Le reportage de notre correspondant à Quito, Eric Samson.
A Pedernales, ville rasée à près de 70%, les vendeurs font illusion. Installés sous des tentes, ils reprennent possession du centre-ville mais leurs stands de fortunes cachent mal les cicatrices héritées du tremblement de terre.
Dans les têtes pourtant les choses s’arrangent lentement selon Byron Aguilar de la Croix-Rouge. « De nombreuses ONG ont aidé, et des universités, notamment la partie psychosociale. On en avait besoin à Pedernales. La population était traumatisée, notamment les enfants lors des répliques, mais bon, peu à peu la peur disparaît », explique-t-il.

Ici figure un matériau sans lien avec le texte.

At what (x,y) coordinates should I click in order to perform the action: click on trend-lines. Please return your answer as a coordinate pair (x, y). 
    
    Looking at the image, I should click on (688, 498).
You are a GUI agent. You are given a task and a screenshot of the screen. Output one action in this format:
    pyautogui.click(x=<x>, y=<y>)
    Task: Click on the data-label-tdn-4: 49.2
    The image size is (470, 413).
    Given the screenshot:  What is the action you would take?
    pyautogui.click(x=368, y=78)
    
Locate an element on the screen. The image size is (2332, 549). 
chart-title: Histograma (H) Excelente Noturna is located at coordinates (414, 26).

A une heure de route, la ville de Chamanga a aussi été sévèrement touchée. Maria Ortiz n’a toujours pas repris son travail à la recherche de coquillage dans la mangrove locale par peur d’un tsunami. Elle s’est installée avec dix membres de sa famille au bord de la route. « Nous, nous avons décidé en famille depuis le début de ne pas aller dans le campement officiel. Ma mère a de la tension, elle ne peut pas manger n’importe quoi et ils ne nous laissent pas cuisiner ce que l’on veut. On ne peut pas contrôler le cholestérol par exemple. En plus, c’est militaire, raconte-t-elle. On n’est pas libre de circuler comme on veut. Ici on peut aller acheter des médicaments à toute heure sans problème. »

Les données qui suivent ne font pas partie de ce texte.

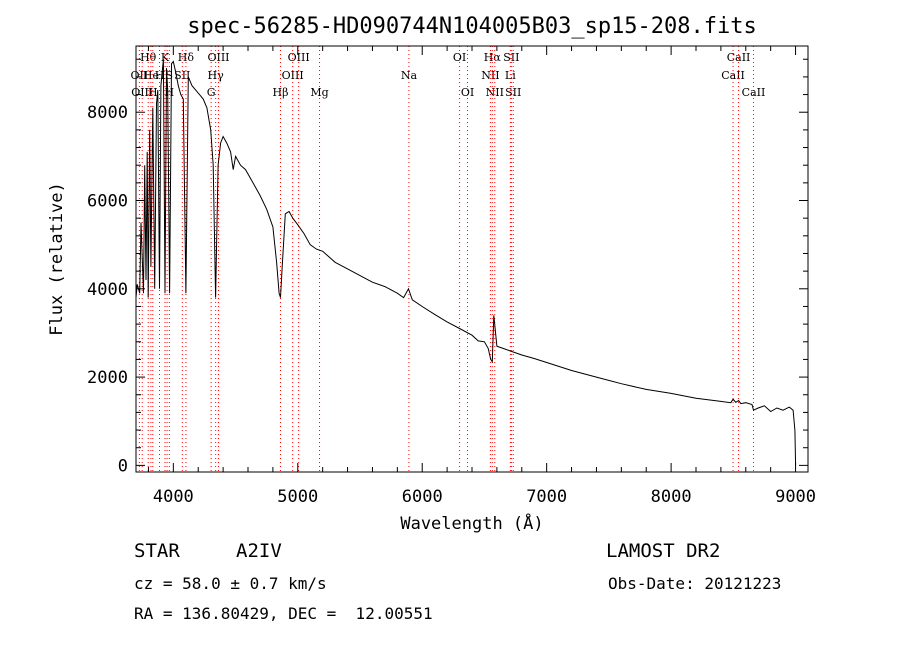 The height and width of the screenshot is (650, 900). Describe the element at coordinates (510, 76) in the screenshot. I see `line-label-li: Li` at that location.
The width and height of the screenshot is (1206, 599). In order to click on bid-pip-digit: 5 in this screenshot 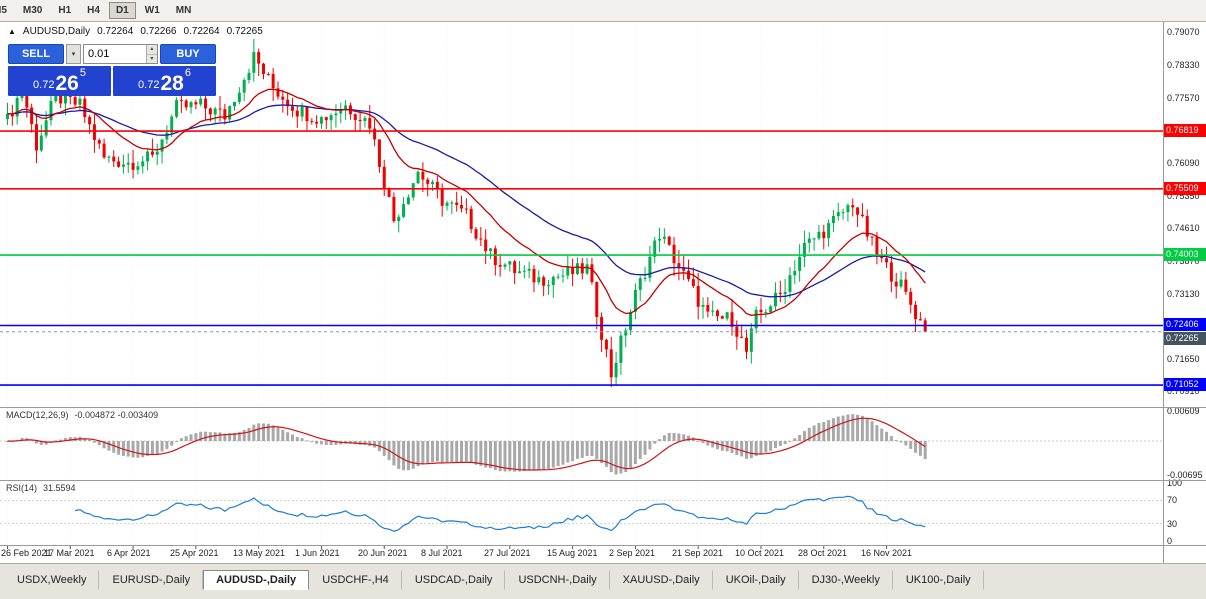, I will do `click(82, 73)`.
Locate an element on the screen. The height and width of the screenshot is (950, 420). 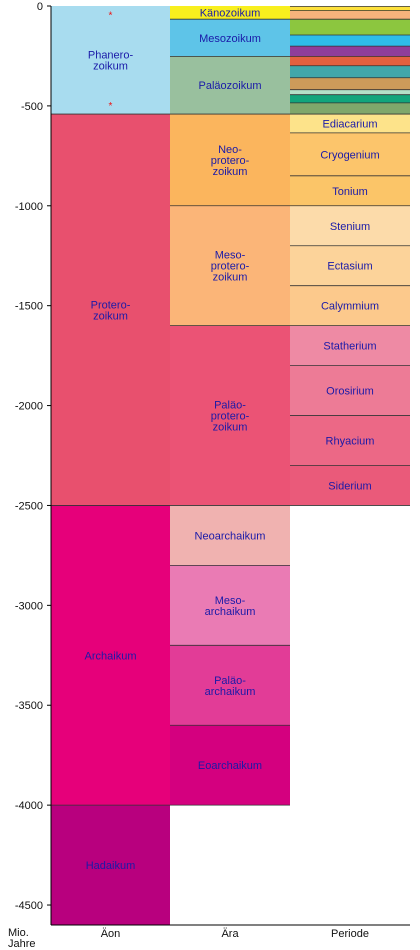
era-neoproterozoikum-label: protero- is located at coordinates (230, 161).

Une aide humanitaire réservée aux camps officiels
Le problème, c’est que le gouvernement réserve l’aide humanitaire à ceux qui ont rejoint les campements officiels et qui acceptent d’être relogés ailleurs que dans les zones rouges. Les autres n’ont le droit à rien mais beaucoup refusent d’être déplacés comme par exemple Carla Pata, la fille d’un pêcheur dont la maison a été détruite. « Ils nous ont dit que c’est interdit de reconstruire ici, mais dans le coin on est tous pêcheurs, déplore la jeune femme. On ne peut pas être relogés plus haut, de quoi est-ce qu’on va survivre ? Si on part loin du bateau, ils vont nous voler le matériel de pêche ».

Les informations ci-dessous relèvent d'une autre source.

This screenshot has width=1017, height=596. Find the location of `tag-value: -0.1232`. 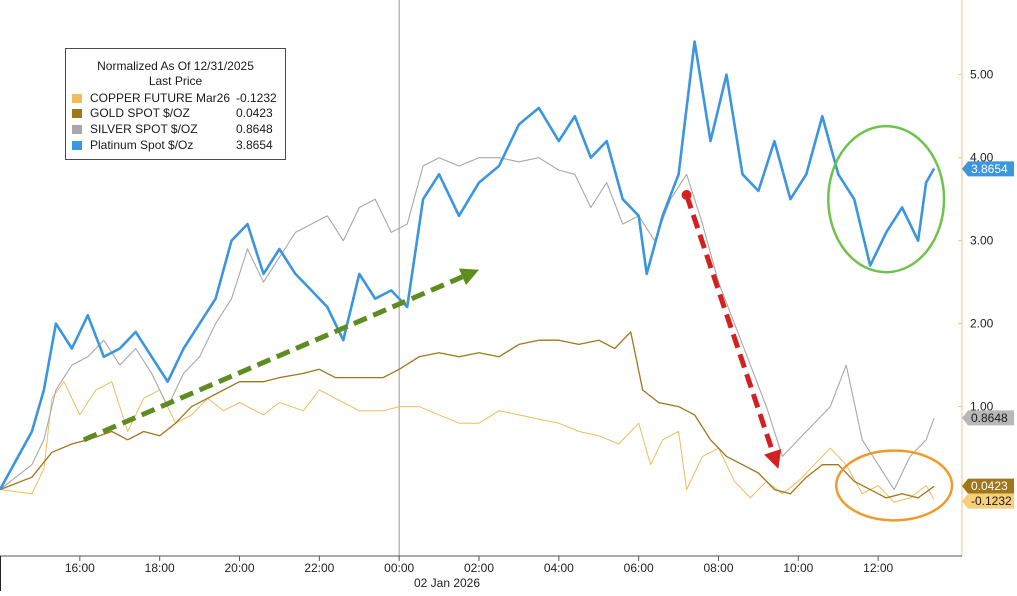

tag-value: -0.1232 is located at coordinates (992, 501).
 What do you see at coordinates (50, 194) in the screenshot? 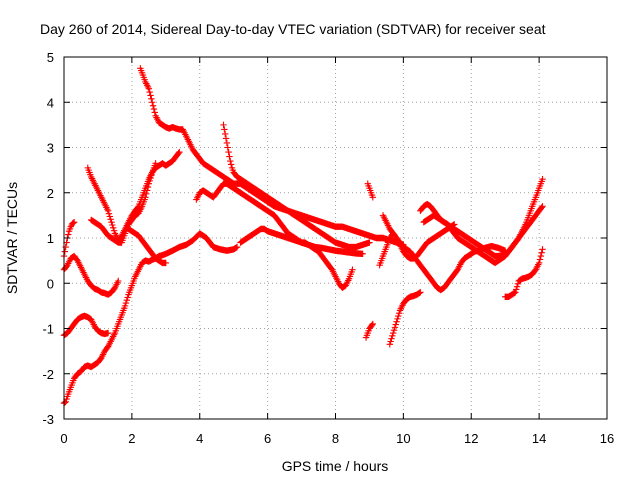
I see `y-tick-label: 2` at bounding box center [50, 194].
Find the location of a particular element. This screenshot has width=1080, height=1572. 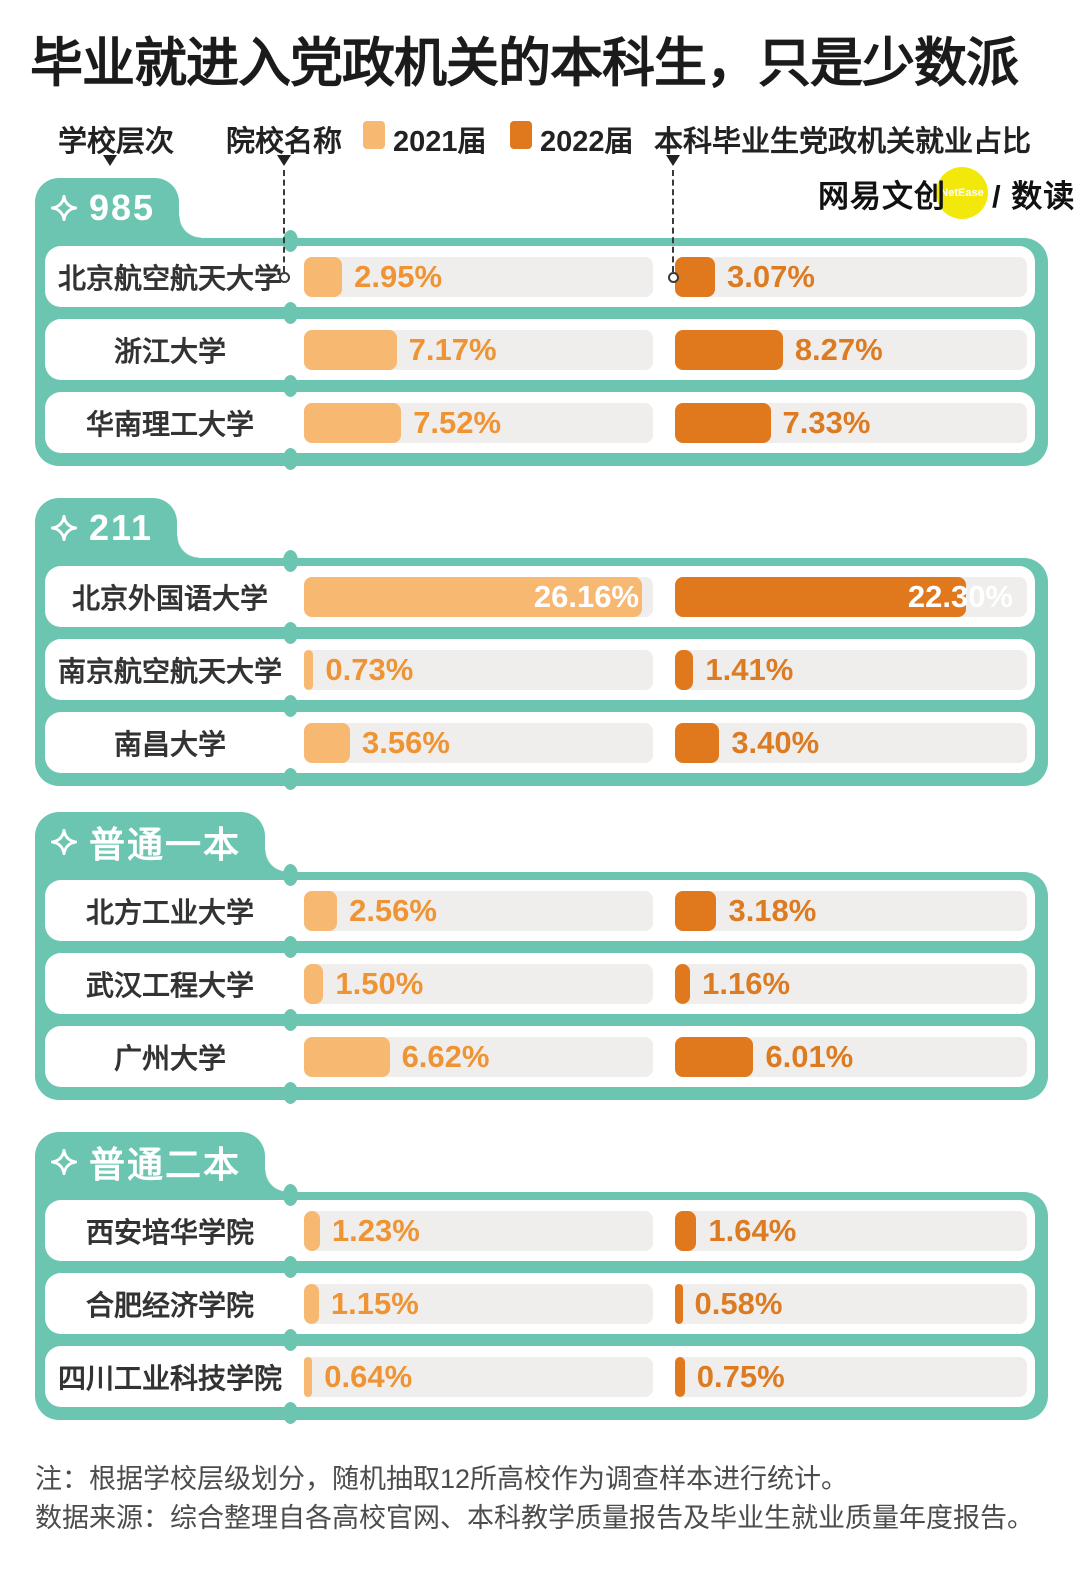

bar-track-2021: 3.56% is located at coordinates (478, 742).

Si l’élevage n’a pas été touché, le tourisme est en berne comme l’explique Félix Cedeno, un habitant de la petite ville de Canoa : « Le village récupère mais lentement. Les touristes reviennent peu à peu pour voir l’état des infrastructures et notamment des hôtels qui ont presque tous été détruits. S’ils voient que ceux qui restent ont des fissures, ils ne rentrent pas. Ils passent la journée à la plage et ils s’en vont. »
L'activité reprend difficilement
Les éleveurs de crevettes ont également du mal à relancer leurs piscines. Freddy Bonilla est l’un d’entre eux et il déplore le manque d’aide. « Ici personne n’est venu. Tous mes collègues qui font de la crevette ont le même problème. Certains ont perdu beaucoup plus que moi et leurs piscines sont vides. Il n’y a pas d’argent pour réparer, se désole-t-il. On nous propose des crédits mais quand on va à la banque, ils demandent des garants, des papiers qu’on n’a pas. » « Notre projet a été emporté par le tremblement de terre, poursuit sa femme Vicenta. C’est la nature c’est sûr mais cette piscine c’était notre rêve et notre travail. »
Un rêve auquel ce couple s’accroche encore. Si la situation ne s’arrange pas, ils ont toutefois décidé de partir s’installer en Espagne.